▸ Supplied entries
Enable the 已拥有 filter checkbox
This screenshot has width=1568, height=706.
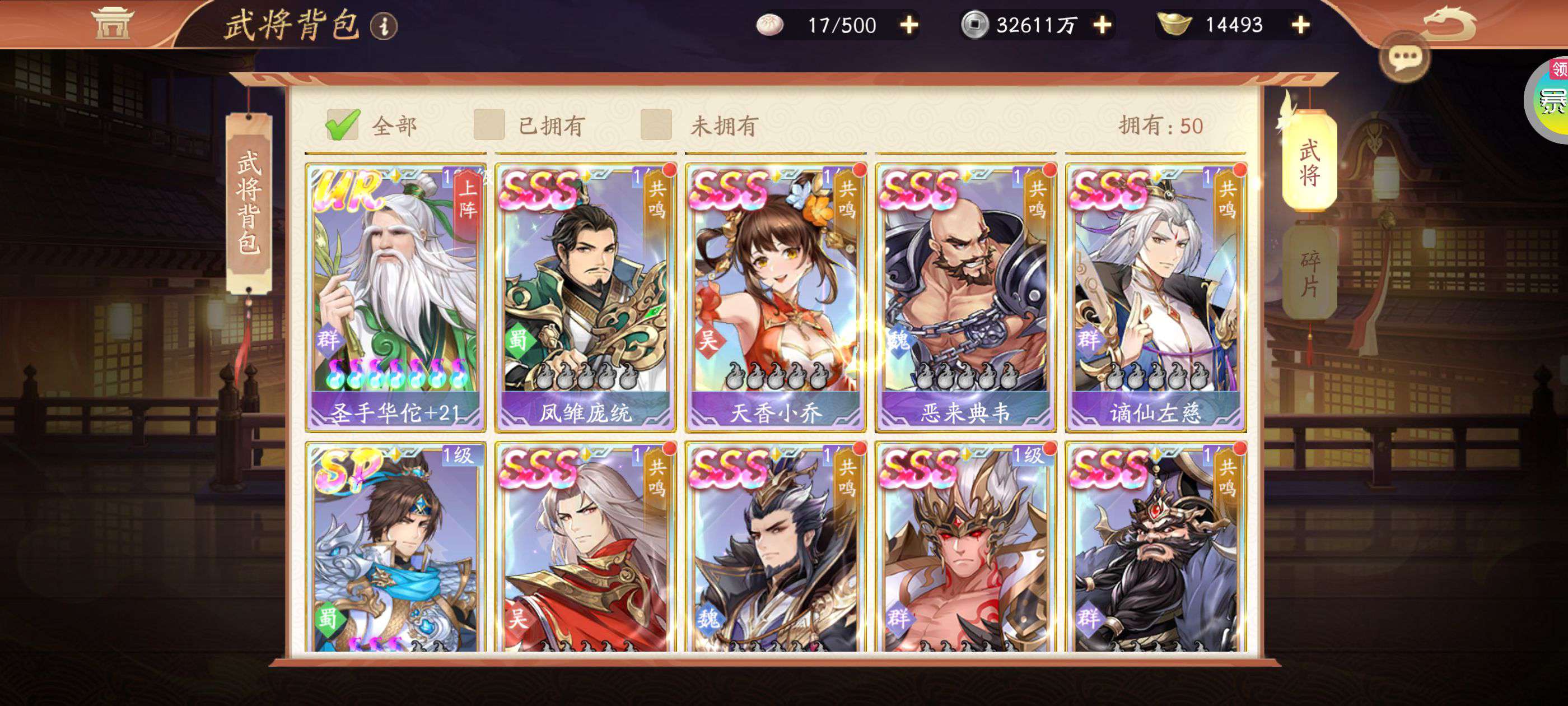tap(489, 124)
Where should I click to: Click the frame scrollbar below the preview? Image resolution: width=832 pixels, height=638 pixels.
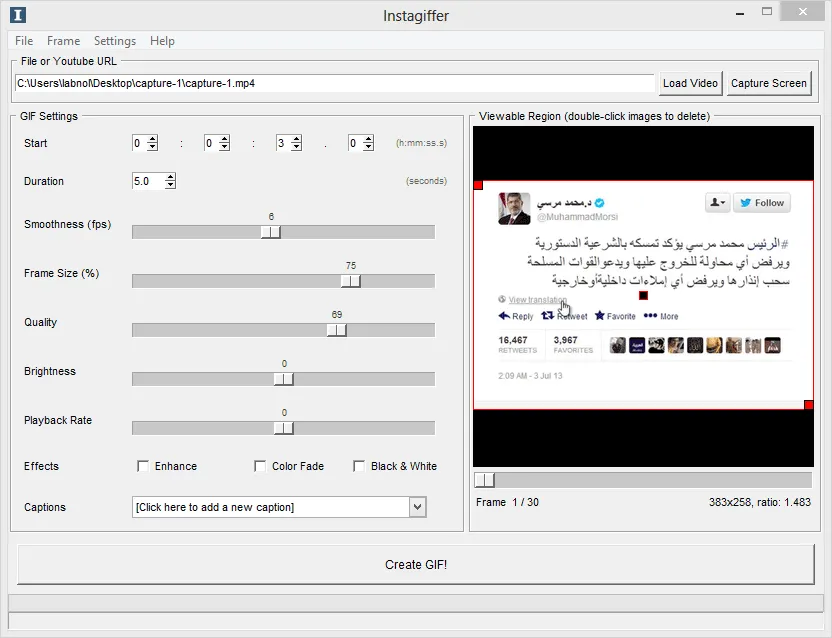(484, 479)
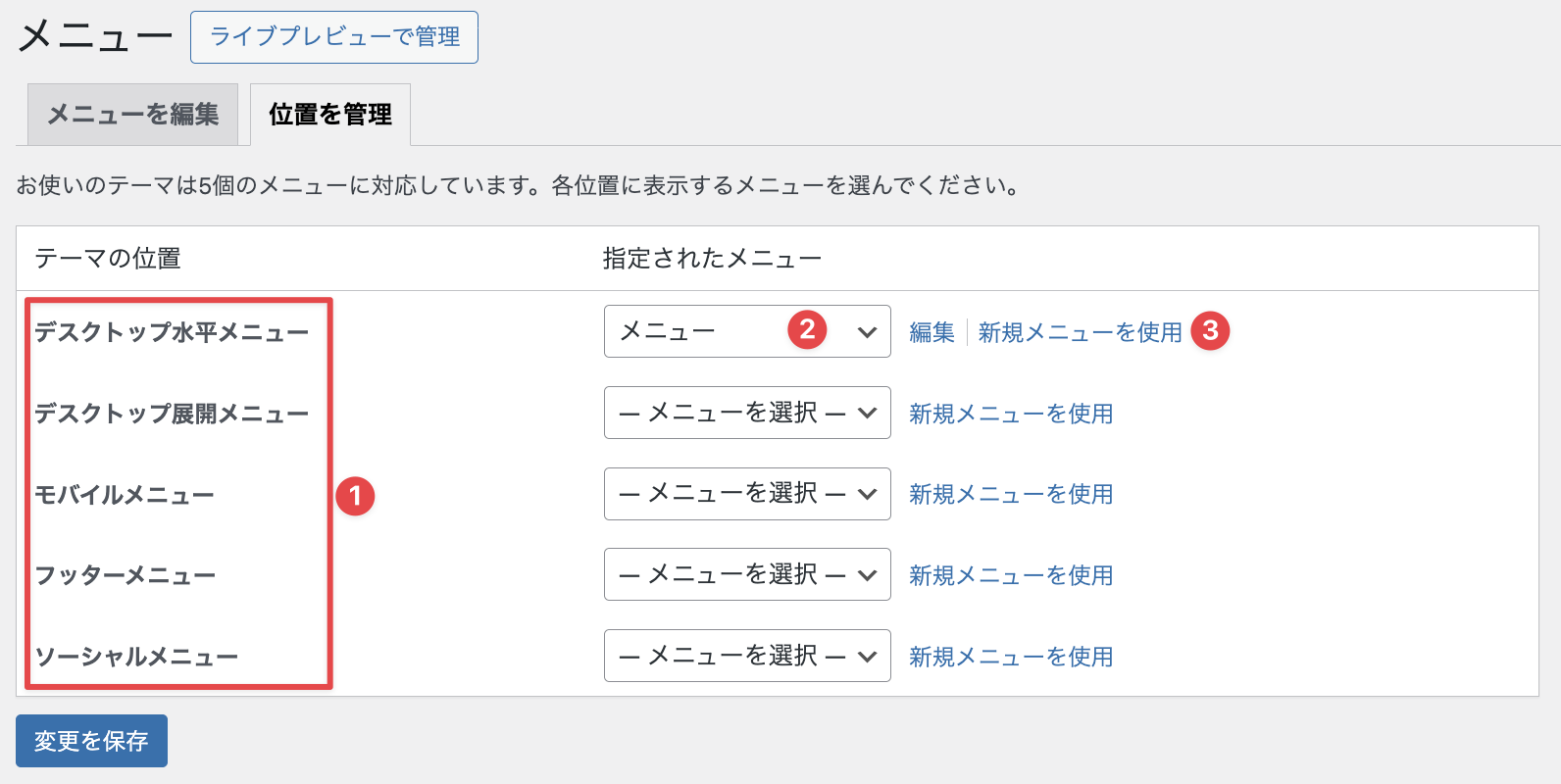Use a new menu for デスクトップ水平メニュー
The height and width of the screenshot is (784, 1561).
click(1080, 333)
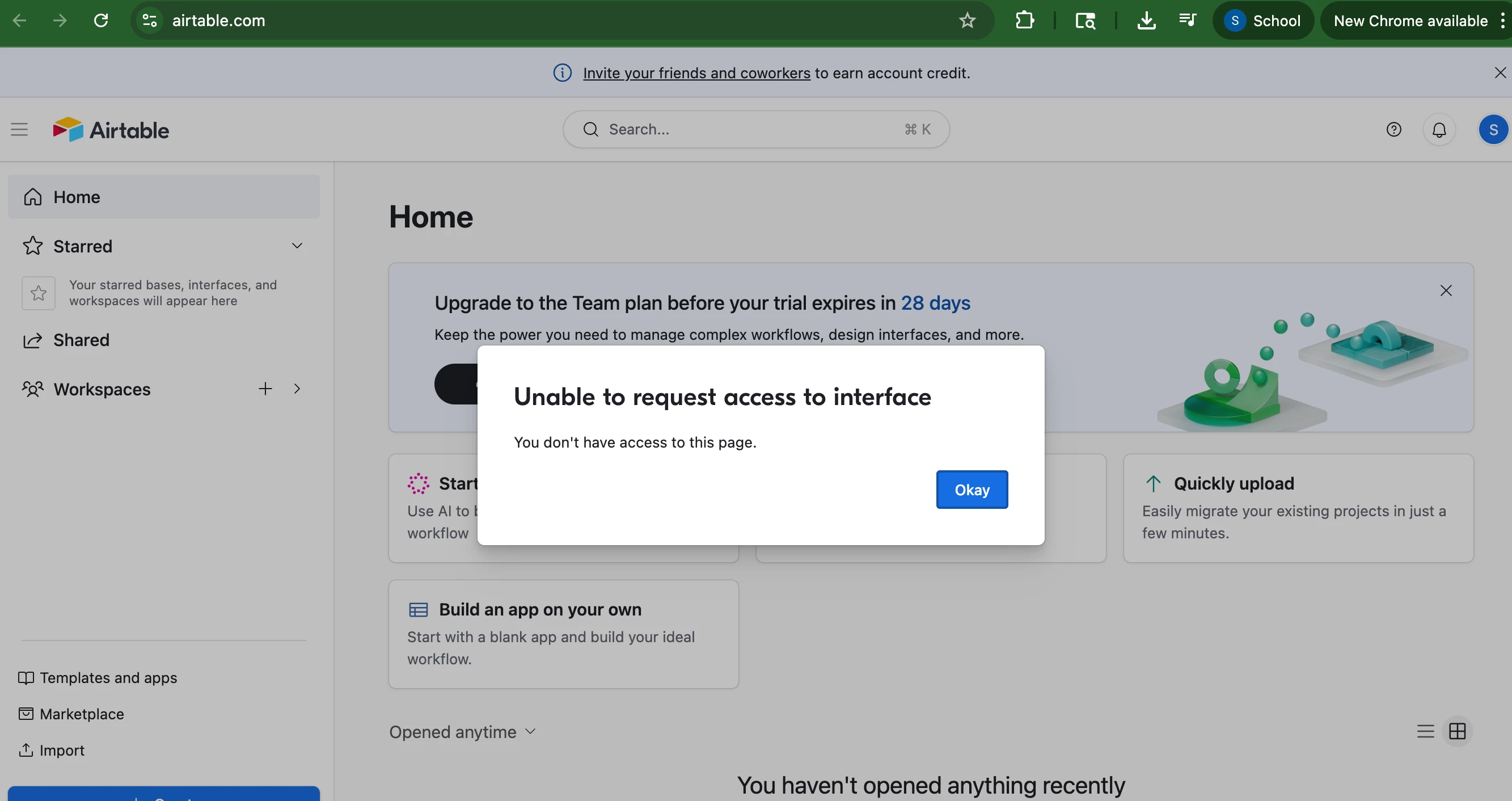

▸ Short exercise
Reproduce the material above word for word, leaving out the pictures.

▸ Output for this exercise
Enable the 已拥有 filter checkbox
This screenshot has width=1568, height=706.
tap(489, 124)
Where should I click to: Click the frame scrollbar below the preview? Image resolution: width=832 pixels, height=638 pixels.
(484, 479)
Use a new menu for デスクトップ水平メニュー
The height and width of the screenshot is (784, 1561).
click(1080, 333)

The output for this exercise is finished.